■ INSTRUCTIONS TO FOLLOW ■
Set it all down exactly, every record and every line.

■ GIVEN INFORMATION ■
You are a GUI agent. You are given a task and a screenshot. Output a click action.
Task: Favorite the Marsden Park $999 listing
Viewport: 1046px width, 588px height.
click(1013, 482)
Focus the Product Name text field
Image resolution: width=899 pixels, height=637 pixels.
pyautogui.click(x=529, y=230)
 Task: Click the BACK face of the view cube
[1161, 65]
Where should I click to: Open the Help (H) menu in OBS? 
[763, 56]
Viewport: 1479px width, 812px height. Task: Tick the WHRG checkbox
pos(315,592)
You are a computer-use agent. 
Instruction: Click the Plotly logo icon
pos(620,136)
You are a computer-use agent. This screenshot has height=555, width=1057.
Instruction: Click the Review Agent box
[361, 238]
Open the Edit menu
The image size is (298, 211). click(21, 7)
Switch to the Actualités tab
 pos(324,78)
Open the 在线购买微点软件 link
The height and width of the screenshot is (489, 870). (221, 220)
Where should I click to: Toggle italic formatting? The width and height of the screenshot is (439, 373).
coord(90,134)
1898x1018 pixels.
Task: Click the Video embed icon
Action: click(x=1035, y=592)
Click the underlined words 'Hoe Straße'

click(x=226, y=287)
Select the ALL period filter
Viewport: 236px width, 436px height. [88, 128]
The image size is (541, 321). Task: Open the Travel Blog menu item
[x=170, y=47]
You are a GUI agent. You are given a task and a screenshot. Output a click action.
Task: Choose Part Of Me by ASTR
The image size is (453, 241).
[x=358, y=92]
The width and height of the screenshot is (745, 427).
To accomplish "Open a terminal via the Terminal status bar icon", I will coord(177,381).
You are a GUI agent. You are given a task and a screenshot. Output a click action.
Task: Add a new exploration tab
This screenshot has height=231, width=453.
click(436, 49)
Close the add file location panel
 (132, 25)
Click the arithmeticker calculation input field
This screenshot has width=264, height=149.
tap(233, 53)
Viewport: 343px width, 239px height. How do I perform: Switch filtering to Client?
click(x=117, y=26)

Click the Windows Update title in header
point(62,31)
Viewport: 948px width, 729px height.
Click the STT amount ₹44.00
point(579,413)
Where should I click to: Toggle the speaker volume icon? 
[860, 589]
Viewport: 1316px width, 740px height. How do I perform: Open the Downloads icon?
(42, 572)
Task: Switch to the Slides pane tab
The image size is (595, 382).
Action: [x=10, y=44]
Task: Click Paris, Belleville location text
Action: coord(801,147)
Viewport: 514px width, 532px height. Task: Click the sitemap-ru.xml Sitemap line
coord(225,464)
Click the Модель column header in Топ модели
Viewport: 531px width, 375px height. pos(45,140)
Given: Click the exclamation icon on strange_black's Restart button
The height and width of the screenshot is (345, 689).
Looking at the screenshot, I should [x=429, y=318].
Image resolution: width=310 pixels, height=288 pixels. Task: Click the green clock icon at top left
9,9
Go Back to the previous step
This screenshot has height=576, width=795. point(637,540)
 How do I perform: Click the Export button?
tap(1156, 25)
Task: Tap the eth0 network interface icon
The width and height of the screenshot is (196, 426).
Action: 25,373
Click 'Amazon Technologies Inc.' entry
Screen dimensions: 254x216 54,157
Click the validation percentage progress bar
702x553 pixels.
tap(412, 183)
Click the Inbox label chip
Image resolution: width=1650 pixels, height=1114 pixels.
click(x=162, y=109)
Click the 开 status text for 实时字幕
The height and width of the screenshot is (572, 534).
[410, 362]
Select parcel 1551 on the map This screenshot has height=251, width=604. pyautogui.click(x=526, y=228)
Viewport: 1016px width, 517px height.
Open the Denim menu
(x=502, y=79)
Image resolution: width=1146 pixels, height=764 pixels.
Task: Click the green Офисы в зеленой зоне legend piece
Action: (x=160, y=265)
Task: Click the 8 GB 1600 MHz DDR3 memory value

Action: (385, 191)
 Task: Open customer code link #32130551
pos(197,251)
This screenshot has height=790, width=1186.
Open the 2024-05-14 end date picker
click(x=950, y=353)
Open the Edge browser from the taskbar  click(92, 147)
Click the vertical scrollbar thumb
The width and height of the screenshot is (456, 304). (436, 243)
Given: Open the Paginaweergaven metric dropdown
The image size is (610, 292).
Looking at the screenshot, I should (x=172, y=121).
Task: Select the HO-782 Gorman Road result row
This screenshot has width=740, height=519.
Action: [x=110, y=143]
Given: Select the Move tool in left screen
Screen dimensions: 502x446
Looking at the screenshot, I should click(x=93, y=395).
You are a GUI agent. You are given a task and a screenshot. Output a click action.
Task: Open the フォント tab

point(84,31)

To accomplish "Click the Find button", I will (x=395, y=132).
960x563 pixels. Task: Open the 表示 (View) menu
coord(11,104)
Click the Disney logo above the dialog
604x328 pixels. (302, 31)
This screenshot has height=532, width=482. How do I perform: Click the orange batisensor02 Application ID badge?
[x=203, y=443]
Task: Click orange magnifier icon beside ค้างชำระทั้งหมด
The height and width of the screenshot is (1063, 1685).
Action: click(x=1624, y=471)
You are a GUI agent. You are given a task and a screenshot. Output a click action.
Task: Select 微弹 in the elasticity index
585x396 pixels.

■ EXERCISE SOLUTION ■
You are a GUI agent. You are given a task and a screenshot. Output a click action.
Task: Favorite the Marsden Park $999 listing
Viewport: 1046px width, 588px height.
click(1013, 482)
Focus the Product Name text field
Image resolution: width=899 pixels, height=637 pixels.
pyautogui.click(x=529, y=230)
 Task: Click the BACK face of the view cube
[1161, 65]
Where should I click to: Open the Help (H) menu in OBS? 
[763, 56]
Viewport: 1479px width, 812px height. Task: Tick the WHRG checkbox
pos(315,592)
You are a computer-use agent. 
Instruction: Click the Plotly logo icon
pos(620,136)
You are a computer-use agent. This screenshot has height=555, width=1057.
Instruction: Click the Review Agent box
[361, 238]
Open the Edit menu
The image size is (298, 211). click(21, 7)
Switch to the Actualités tab
 pos(324,78)
Open the 在线购买微点软件 link
The height and width of the screenshot is (489, 870). (221, 220)
Where should I click to: Toggle italic formatting? The width and height of the screenshot is (439, 373).
coord(90,134)
1898x1018 pixels.
Task: Click the Video embed icon
Action: click(x=1035, y=592)
Click the underlined words 'Hoe Straße'

click(x=226, y=287)
Select the ALL period filter
Viewport: 236px width, 436px height. [88, 128]
The image size is (541, 321). Task: Open the Travel Blog menu item
[x=170, y=47]
You are a GUI agent. You are given a task and a screenshot. Output a click action.
Task: Choose Part Of Me by ASTR
The image size is (453, 241).
[x=358, y=92]
The width and height of the screenshot is (745, 427).
To accomplish "Open a terminal via the Terminal status bar icon", I will coord(177,381).
You are a GUI agent. You are given a task and a screenshot. Output a click action.
Task: Add a new exploration tab
This screenshot has height=231, width=453.
click(436, 49)
Close the add file location panel
 (132, 25)
Click the arithmeticker calculation input field
This screenshot has width=264, height=149.
tap(233, 53)
Viewport: 343px width, 239px height. How do I perform: Switch filtering to Client?
click(x=117, y=26)

Click the Windows Update title in header
point(62,31)
Viewport: 948px width, 729px height.
Click the STT amount ₹44.00
point(579,413)
Where should I click to: Toggle the speaker volume icon? 
[860, 589]
Viewport: 1316px width, 740px height. How do I perform: Open the Downloads icon?
(42, 572)
Task: Switch to the Slides pane tab
The image size is (595, 382).
Action: [x=10, y=44]
Task: Click Paris, Belleville location text
Action: coord(801,147)
Viewport: 514px width, 532px height. Task: Click the sitemap-ru.xml Sitemap line
coord(225,464)
Click the Модель column header in Топ модели
Viewport: 531px width, 375px height. pos(45,140)
Given: Click the exclamation icon on strange_black's Restart button
The height and width of the screenshot is (345, 689).
Looking at the screenshot, I should [x=429, y=318].
Image resolution: width=310 pixels, height=288 pixels. Task: Click the green clock icon at top left
9,9
Go Back to the previous step
This screenshot has height=576, width=795. point(637,540)
 How do I perform: Click the Export button?
tap(1156, 25)
Task: Tap the eth0 network interface icon
The width and height of the screenshot is (196, 426).
Action: 25,373
Click 'Amazon Technologies Inc.' entry
Screen dimensions: 254x216 54,157
Click the validation percentage progress bar
702x553 pixels.
tap(412, 183)
Click the Inbox label chip
Image resolution: width=1650 pixels, height=1114 pixels.
click(x=162, y=109)
Click the 开 status text for 实时字幕
The height and width of the screenshot is (572, 534).
[410, 362]
Select parcel 1551 on the map This screenshot has height=251, width=604. pyautogui.click(x=526, y=228)
Viewport: 1016px width, 517px height.
Open the Denim menu
(x=502, y=79)
Image resolution: width=1146 pixels, height=764 pixels.
Task: Click the green Офисы в зеленой зоне legend piece
Action: (x=160, y=265)
Task: Click the 8 GB 1600 MHz DDR3 memory value

Action: (385, 191)
 Task: Open customer code link #32130551
pos(197,251)
This screenshot has height=790, width=1186.
Open the 2024-05-14 end date picker
click(x=950, y=353)
Open the Edge browser from the taskbar  click(92, 147)
Click the vertical scrollbar thumb
The width and height of the screenshot is (456, 304). (436, 243)
Given: Open the Paginaweergaven metric dropdown
The image size is (610, 292).
Looking at the screenshot, I should (x=172, y=121).
Task: Select the HO-782 Gorman Road result row
This screenshot has width=740, height=519.
Action: [x=110, y=143]
Given: Select the Move tool in left screen
Screen dimensions: 502x446
Looking at the screenshot, I should click(x=93, y=395).
You are a GUI agent. You are given a task and a screenshot. Output a click action.
Task: Open the フォント tab

point(84,31)

To accomplish "Click the Find button", I will (x=395, y=132).
960x563 pixels. Task: Open the 表示 (View) menu
coord(11,104)
Click the Disney logo above the dialog
604x328 pixels. (302, 31)
This screenshot has height=532, width=482. How do I perform: Click the orange batisensor02 Application ID badge?
[x=203, y=443]
Task: Click orange magnifier icon beside ค้างชำระทั้งหมด
The height and width of the screenshot is (1063, 1685).
Action: click(x=1624, y=471)
You are a GUI agent. You are given a task and a screenshot. Output a click action.
Task: Select 微弹 in the elasticity index
585x396 pixels.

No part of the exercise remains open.